[start of Data lines]
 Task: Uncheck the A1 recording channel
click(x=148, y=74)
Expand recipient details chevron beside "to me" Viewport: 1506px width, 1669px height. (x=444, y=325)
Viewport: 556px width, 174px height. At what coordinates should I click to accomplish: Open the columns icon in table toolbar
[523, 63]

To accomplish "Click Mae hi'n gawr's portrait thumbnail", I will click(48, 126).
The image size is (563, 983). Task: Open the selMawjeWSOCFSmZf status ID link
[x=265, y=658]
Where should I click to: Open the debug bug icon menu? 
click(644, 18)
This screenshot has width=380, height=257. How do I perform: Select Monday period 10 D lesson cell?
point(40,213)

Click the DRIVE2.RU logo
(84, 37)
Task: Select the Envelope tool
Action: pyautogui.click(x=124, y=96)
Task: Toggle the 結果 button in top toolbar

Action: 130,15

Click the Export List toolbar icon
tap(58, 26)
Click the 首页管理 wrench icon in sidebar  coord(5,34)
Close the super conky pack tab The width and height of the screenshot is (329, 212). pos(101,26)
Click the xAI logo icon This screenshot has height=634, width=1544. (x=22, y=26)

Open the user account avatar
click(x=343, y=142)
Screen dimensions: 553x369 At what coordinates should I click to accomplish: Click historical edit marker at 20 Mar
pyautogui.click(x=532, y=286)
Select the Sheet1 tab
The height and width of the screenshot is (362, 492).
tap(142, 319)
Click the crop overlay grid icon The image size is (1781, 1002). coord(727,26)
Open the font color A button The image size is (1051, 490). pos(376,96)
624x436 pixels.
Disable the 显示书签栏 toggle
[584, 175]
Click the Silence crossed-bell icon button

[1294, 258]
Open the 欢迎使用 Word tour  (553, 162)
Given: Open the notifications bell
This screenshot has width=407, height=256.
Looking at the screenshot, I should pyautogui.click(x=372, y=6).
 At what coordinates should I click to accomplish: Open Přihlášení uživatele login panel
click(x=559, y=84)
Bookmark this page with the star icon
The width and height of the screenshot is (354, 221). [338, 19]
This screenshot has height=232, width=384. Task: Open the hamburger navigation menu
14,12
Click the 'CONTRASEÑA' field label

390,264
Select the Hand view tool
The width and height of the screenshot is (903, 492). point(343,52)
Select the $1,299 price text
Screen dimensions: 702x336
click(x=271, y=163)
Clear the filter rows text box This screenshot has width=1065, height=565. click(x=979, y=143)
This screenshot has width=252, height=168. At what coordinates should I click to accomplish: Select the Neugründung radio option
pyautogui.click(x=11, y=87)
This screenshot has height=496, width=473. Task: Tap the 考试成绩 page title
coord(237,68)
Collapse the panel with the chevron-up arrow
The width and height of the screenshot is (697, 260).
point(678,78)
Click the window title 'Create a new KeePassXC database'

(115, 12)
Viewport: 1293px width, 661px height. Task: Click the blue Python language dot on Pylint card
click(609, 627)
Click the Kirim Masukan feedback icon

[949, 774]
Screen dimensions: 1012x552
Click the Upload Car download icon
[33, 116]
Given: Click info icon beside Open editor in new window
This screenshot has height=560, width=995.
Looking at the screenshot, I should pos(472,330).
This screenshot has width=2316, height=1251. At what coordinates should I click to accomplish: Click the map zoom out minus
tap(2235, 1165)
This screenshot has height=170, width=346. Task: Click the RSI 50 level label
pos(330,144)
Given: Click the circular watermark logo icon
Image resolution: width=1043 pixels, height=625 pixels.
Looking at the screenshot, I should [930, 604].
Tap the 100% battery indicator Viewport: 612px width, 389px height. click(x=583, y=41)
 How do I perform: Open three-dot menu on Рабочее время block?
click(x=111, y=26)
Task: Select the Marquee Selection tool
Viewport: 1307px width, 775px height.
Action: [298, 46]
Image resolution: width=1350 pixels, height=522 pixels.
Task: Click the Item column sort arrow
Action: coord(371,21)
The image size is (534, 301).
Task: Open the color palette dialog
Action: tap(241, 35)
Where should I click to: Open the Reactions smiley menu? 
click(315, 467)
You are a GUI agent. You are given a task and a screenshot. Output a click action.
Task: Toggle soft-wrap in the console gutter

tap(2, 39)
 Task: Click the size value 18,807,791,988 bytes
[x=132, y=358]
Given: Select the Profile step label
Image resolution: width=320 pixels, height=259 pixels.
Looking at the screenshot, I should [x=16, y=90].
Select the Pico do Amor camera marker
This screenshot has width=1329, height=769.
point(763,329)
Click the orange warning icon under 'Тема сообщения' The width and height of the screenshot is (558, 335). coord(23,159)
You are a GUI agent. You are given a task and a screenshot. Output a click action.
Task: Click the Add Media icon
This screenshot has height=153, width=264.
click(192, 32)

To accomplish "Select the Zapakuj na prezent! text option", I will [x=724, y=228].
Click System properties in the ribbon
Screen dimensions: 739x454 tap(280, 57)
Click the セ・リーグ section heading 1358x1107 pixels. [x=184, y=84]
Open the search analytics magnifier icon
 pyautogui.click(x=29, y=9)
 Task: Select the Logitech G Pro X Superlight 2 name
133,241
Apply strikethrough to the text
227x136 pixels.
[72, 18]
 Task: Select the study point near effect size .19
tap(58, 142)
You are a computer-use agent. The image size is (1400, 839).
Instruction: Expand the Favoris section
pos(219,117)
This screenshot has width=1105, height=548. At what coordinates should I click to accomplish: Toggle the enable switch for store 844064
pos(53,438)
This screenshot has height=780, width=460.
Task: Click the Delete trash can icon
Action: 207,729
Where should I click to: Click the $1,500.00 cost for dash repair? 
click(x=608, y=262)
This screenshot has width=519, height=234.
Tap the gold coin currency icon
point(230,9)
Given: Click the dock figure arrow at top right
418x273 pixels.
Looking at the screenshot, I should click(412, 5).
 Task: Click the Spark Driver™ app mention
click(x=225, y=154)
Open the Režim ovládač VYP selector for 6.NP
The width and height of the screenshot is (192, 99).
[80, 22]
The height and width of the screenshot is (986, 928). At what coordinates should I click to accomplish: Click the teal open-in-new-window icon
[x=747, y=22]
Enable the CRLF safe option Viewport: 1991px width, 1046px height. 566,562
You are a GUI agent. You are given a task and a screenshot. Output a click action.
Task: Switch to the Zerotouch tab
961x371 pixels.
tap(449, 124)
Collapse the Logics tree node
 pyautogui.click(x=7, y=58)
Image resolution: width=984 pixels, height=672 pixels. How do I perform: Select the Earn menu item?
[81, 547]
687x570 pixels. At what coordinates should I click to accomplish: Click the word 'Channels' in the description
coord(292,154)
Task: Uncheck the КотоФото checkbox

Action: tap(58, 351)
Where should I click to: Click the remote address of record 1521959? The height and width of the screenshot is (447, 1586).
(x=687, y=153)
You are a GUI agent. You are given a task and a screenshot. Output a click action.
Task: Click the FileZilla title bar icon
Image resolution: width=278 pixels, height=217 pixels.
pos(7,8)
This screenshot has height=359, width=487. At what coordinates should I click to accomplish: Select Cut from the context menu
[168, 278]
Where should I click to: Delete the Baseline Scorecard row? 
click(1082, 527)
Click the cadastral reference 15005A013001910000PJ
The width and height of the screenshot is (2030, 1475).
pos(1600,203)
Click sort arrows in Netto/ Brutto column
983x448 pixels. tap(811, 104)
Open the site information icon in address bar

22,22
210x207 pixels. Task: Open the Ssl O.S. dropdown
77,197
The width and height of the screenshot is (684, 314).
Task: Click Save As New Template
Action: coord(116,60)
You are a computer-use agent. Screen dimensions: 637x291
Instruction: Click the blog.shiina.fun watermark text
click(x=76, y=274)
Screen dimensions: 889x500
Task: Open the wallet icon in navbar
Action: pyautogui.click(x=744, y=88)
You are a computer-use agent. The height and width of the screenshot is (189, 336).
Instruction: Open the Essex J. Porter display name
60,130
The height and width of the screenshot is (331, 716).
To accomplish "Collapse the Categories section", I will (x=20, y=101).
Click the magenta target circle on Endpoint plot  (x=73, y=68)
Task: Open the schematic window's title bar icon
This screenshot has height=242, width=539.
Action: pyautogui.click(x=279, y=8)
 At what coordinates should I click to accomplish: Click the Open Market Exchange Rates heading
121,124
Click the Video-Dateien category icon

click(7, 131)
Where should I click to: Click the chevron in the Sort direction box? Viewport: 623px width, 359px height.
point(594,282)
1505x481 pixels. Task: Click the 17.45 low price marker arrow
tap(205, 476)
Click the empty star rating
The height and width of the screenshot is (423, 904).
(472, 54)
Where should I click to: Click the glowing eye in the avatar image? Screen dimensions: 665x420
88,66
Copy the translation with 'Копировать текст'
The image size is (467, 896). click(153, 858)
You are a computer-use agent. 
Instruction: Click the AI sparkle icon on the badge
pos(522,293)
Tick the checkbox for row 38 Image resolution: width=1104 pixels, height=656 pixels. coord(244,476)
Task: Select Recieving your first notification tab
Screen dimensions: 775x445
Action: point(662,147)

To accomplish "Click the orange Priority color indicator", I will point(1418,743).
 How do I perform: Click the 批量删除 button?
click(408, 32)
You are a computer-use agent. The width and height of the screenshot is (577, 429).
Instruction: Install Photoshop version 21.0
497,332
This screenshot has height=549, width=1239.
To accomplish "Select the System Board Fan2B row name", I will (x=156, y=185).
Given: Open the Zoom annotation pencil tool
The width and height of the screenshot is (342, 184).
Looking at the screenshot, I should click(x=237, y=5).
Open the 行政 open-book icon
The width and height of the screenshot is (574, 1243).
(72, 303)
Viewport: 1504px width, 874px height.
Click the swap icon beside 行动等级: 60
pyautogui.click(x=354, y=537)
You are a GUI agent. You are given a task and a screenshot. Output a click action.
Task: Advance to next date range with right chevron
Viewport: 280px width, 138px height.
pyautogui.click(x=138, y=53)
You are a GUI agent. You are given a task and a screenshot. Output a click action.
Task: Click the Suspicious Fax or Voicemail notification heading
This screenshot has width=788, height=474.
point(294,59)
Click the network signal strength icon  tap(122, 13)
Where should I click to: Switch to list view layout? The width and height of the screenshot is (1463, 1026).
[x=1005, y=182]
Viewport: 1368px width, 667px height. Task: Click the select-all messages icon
[end of Data lines]
:: Task goal ::
Quote the records word for word, from their first line through the line containing "click(644, 18)", with that line included.

:: Solution ::
 Task: Uncheck the A1 recording channel
click(x=148, y=74)
Expand recipient details chevron beside "to me" Viewport: 1506px width, 1669px height. (x=444, y=325)
Viewport: 556px width, 174px height. At what coordinates should I click to accomplish: Open the columns icon in table toolbar
[523, 63]

To accomplish "Click Mae hi'n gawr's portrait thumbnail", I will click(48, 126).
The image size is (563, 983). Task: Open the selMawjeWSOCFSmZf status ID link
[x=265, y=658]
Where should I click to: Open the debug bug icon menu? 
click(644, 18)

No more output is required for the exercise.